Persistent begger

From the hermitage
By sister alies therese
Perhaps you’ve read a couple of the wonderful books by L. Van derPost of South Africa? Besides drawing you into a tender story and then challenging you with a hard truth, he writes and shares with us an exploration of his life. Often writers (both fiction and non-fiction) take us on a trip of some sort that either ‘tells the truth’ or ‘implies a truth within a fictionalized setting.’ In either case one might discover much of the richness of the writer’s testing of his/her own life as well as the readers. The writer may offer several different threads that might, or might not, come together at some point showing some continuity and often great patience, especially when things ‘go wrong.’

Sister alies therese

I wonder if we’re in a time of rummaging around in our own lives, the church’s (especially) and our cultures to find those threads that may, or may not, come together? At what level is there no anguish? Huge fires/climate change, pandemic, hurricanes, interpersonal strife, loneliness, international disregard, where indeed is the thread that draws us together? These are a part of deficit culture … what brings us to see a culture of beneficence?

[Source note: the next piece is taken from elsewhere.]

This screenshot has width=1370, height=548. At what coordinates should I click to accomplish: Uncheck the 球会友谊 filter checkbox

Back in 1984 Michael Ignatieff, in The Needs of Strangers, reflected this: “If we deceive ourselves about what we need, we are likely to be deceived about what strangers need. There are few presumptions in human relations more dangerous than the idea that one knows what another human being needs better than they do themselves … if we need love, it is for reasons that go beyond the happiness it brings; it is for the connection, the rootedness, it gives us with others.”
Notice our strange mixtures. Consider a blood family of three children and parents, for example, and wonder sometimes if they are connected! Maybe it will be facial, or the sound of voice, or a certain talent, or hair color. Some things will indicate that they are ‘related.’ What are the things in God’s family that show, though in very different ways, ‘we’re all related?’ What are those ‘six-degrees’ of separation that bond us? How do we put together those many strands and threads and celebrate?

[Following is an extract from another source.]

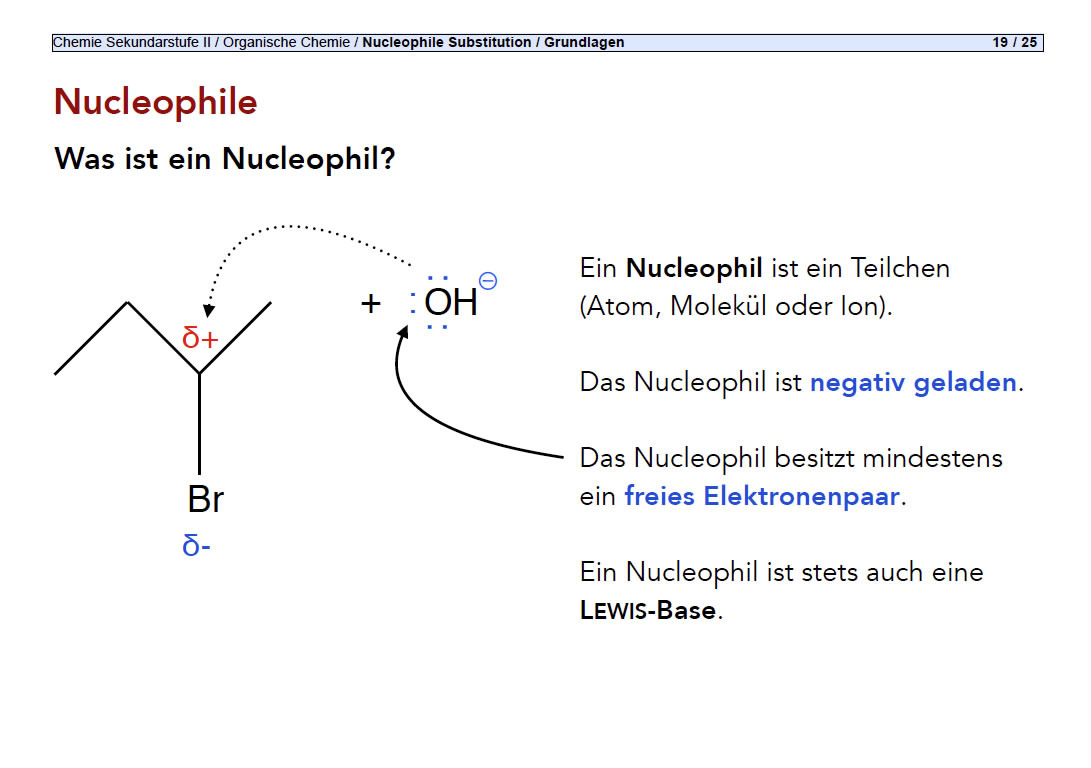The width and height of the screenshot is (1091, 768).
Task: Click the red δ+ partial charge label
Action: [x=200, y=338]
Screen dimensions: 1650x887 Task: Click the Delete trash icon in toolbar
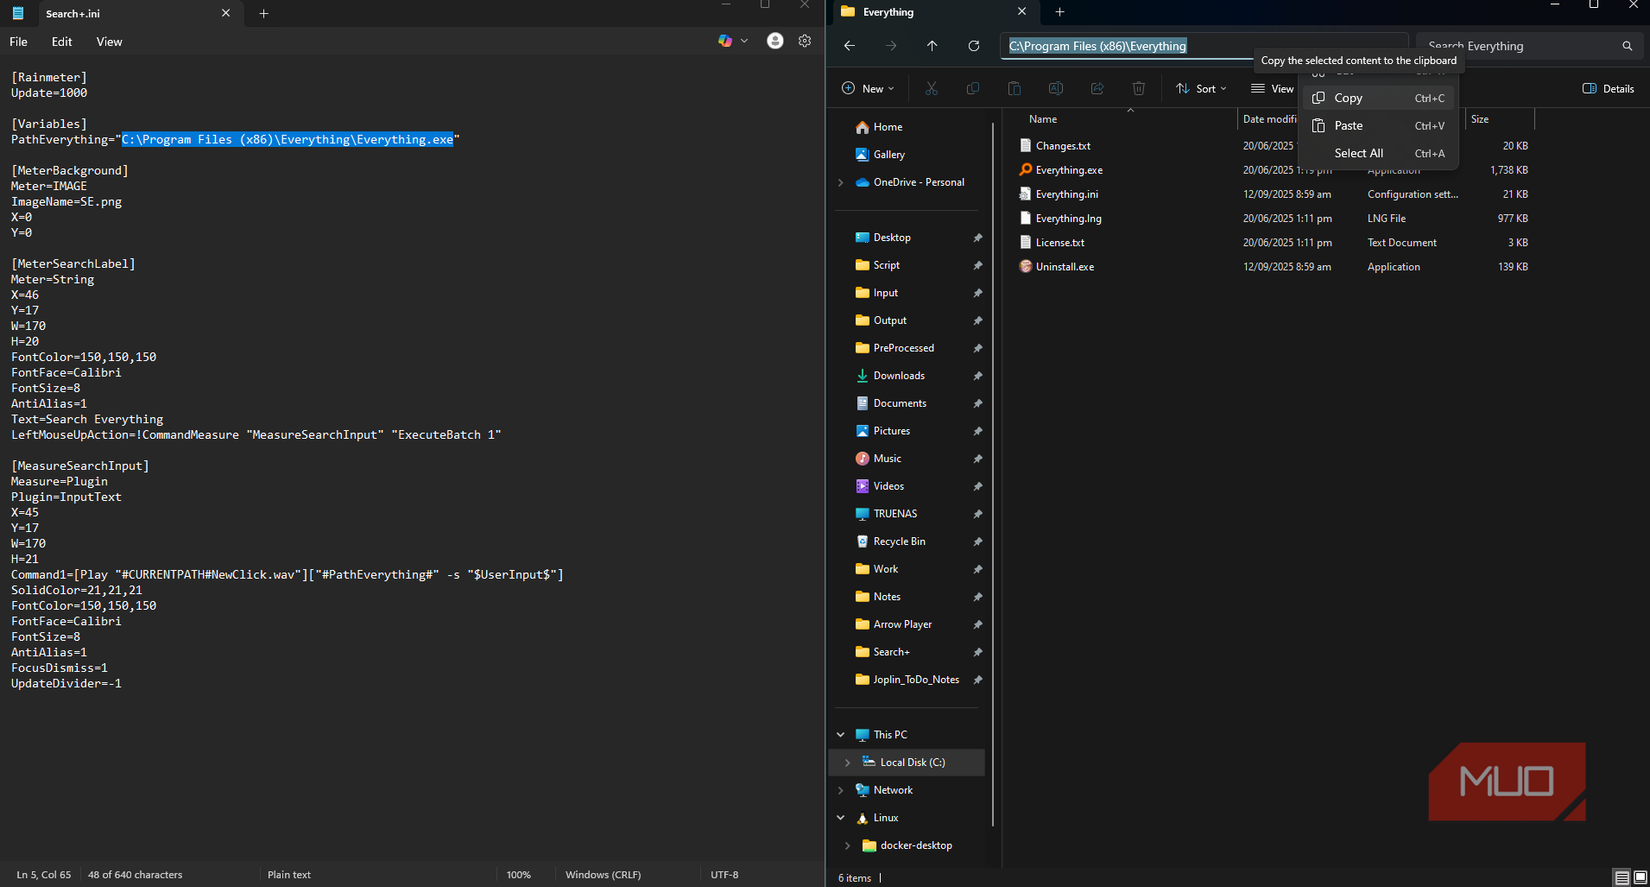pos(1138,89)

Within the human community, and indeed within the community of believers, there are as many differences as similarities. Bottom line stretches to ‘human’ (all bleeding red blood), ‘we all have certain needs’ and we are on a path that calls us forward from ‘birth to death.’ Beyond that almost everything else, social status, color, attitudes, beliefs, fears, competences and the lot are as individual as we can imagine. We are strangers as often to ourselves as to others.

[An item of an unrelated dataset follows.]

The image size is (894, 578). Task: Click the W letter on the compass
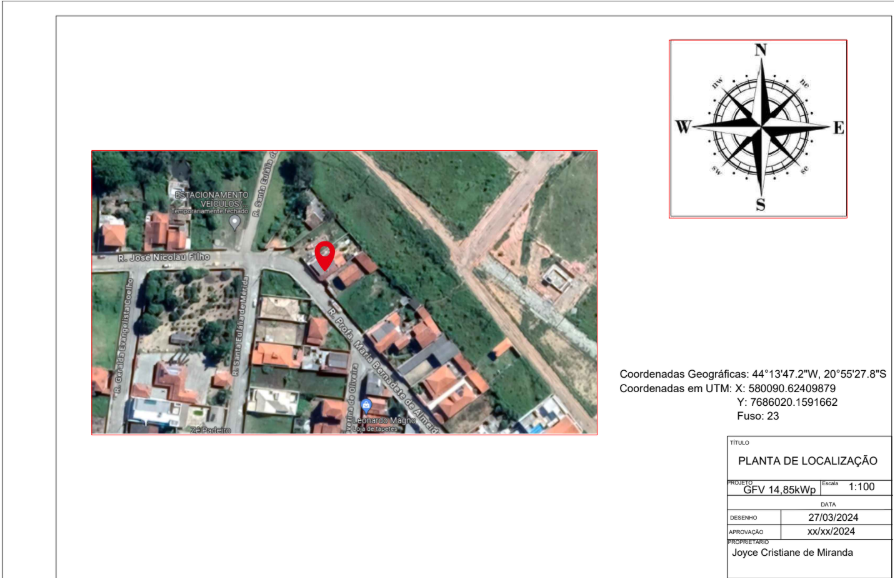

One stereotypical image of a beggar is perhaps a homeless person blinded by disconnection from self, family, housing, medical care and food. We have a persistent beggar within, the unwillingness to be born/change things by refusing to allow the Spirit to prompt growth. We can spend inordinate amounts of time telling others what they need, what they should do/not do, what they ought to understand. Rather we might remain silent and allow them to discover their own threads. Or we might ask questions that will help reveal the beggars within us.
We might agree that racism, not telling the truth, or the –ism you pick are evil, sinful, horrid. We might agree but what to do about it needs input from the sufferers outlining some change. Opinions and political implications and others have dictated what to do for many years and have been relatively unsuccessful. Where is my heart stuck? What does my heart have to contribute?
Ignatieff reminds us: “the theory of human needs is a particular kind of language of the human good. To define human nature in terms of needs is to define what we are in terms of what we lack, to insist on the distinctive emptiness and incompleteness of humans as a species.” To know our ‘beggars’ is to discover not only what we need, but what we have to share. To define others (the poor, the wayward, the unborn, the prisoner, the weary, the old) by what they lack is a deficit culture and we never see beyond as Jesus sees.
Van derPost in his 1973 The Seed & Sower, points this out: “… I did not understand the sabotage in the invisible dimension of my being… There is a strange, persistent beggar at a narrow door asking to be born; asking again and again, for admission at the gateway of our lives.”
If we want to be born, or allow those threads to come together within, we might encourage ourselves to act, to build the Beloved Community. Perhaps that’s the kind of love that makes a difference, that ‘good trouble’, the kind that ‘relates’ us? Might even be the beginning of real change?
BLESSINGS.

(Sister alies therese is a vowed Catholic solitary who lives an eremitical life. Her days are formed around prayer, art and writing. She is author of six books of spiritual fiction and is a weekly columnist. She lives and writes in Mississippi.)